[MM][Model][Perf] Remove Qwen2.5-VL modeling files and add patch for VisionAttention (#4349)

### What this PR does / why we need it? - [x] Patch `Qwen2_5_VisionAttention` with `AscendQwen2_5_VisionAttention`. - [x] Replace `AscendQwen2_5_VisionTransformer` with `Qwen2_5_VisionTransformer` in vllm. - [x] Move padding logic (q/k/v and cos/sin) before FA to `forward()` of `Qwen2_5_VisionAttention`. - [x] Covert `cu_seqlens` in `Qwen2_5_VisionAttention` from cumulative form to intervals and move it to cpu (compatible for npu FA). - [x] Remove Qwen2.5-VL modeling files. - [x] Remove Qwen2.5-VL (without padding) modeling files. - [x] Remove related UT. - [x] Make `set_forward_context` pluggable when getting MM embedding. Find more details at https://github.com/vllm-project/vllm/pull/29388. - [x] Simplify padding logic for FA. - [x] Add patch for https://github.com/vllm-project/vllm/pull/28798. ### Does this PR introduce _any_ user-facing change? No. ### How was this patch tested? - [x] Functional test (eager mode) - [x] Functional test (graph mode) - [x] Benchmark - vLLM version: v0.11.2 --------- Signed-off-by: shen-shanshan <467638484@qq.com>
2025-11-28 14:23:00 +08:00
parent bdc66972db
commit e52ebf8674
9 changed files with 802 additions and 2100 deletions
--- a/vllm_ascend/models/init.py
+++ b/vllm_ascend/models/init.py
@@ -1,7 +1,5 @@
 from vllm import ModelRegistry

-import vllm_ascend.envs as envs_ascend
-

 def register_model():
    ModelRegistry.register_model(
@@ -10,24 +8,11 @@ def register_model():

    ModelRegistry.register_model(
        "Qwen3VLMoeForConditionalGeneration",
-        "vllm_ascend.models.qwen2_5_vl_without_padding:AscendQwen3VLMoeForConditionalGeneration"
-    )
+        "vllm_ascend.models.qwen3_vl:AscendQwen3VLMoeForConditionalGeneration")

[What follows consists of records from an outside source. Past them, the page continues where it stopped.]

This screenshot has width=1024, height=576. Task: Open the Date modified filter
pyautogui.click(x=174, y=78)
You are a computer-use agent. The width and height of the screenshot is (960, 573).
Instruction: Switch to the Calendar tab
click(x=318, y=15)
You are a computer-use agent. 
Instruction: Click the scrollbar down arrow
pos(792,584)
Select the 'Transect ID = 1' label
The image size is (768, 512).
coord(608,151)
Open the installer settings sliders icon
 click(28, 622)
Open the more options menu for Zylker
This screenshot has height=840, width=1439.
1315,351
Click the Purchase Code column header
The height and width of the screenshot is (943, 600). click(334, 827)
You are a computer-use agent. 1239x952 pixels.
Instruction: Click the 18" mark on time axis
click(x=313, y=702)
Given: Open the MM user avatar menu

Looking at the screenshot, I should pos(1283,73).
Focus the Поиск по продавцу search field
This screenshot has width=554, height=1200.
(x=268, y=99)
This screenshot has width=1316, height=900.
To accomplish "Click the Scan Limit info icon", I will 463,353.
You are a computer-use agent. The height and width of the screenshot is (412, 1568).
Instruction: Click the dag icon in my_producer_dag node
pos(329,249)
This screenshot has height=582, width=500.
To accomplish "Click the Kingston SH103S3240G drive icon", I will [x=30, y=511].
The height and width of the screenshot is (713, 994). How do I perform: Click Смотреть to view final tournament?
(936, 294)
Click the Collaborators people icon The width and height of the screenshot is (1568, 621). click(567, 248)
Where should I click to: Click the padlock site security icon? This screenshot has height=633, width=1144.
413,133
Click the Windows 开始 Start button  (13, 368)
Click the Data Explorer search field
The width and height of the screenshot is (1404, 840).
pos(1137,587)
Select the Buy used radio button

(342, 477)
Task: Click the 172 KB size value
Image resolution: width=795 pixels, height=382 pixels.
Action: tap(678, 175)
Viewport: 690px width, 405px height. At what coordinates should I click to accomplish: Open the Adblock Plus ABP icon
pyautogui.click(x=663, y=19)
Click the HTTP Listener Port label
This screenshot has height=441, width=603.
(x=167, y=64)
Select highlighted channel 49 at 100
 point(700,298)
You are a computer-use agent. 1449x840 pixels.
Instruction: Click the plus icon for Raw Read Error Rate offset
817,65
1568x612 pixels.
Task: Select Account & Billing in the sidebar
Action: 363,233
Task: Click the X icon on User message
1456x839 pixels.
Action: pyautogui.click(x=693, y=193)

    ModelRegistry.register_model(
        "Qwen3VLForConditionalGeneration",
-        "vllm_ascend.models.qwen2_5_vl_without_padding:AscendQwen3VLForConditionalGeneration"
-    )
-
-    if envs_ascend.USE_OPTIMIZED_MODEL:
-        ModelRegistry.register_model(
-            "Qwen2_5_VLForConditionalGeneration",
-            "vllm_ascend.models.qwen2_5_vl:AscendQwen2_5_VLForConditionalGeneration"
-        )
-    else:
-        ModelRegistry.register_model(
-            "Qwen2_5_VLForConditionalGeneration",
-            "vllm_ascend.models.qwen2_5_vl_without_padding:AscendQwen2_5_VLForConditionalGeneration_Without_Padding"
-        )
+        "vllm_ascend.models.qwen3_vl:AscendQwen3VLForConditionalGeneration")

    # There is no PanguProMoEForCausalLM in vLLM, so we should register it before vLLM config initialization
    # to make sure the model can be loaded correctly. This register step can be removed once vLLM support PanguProMoEForCausalLM.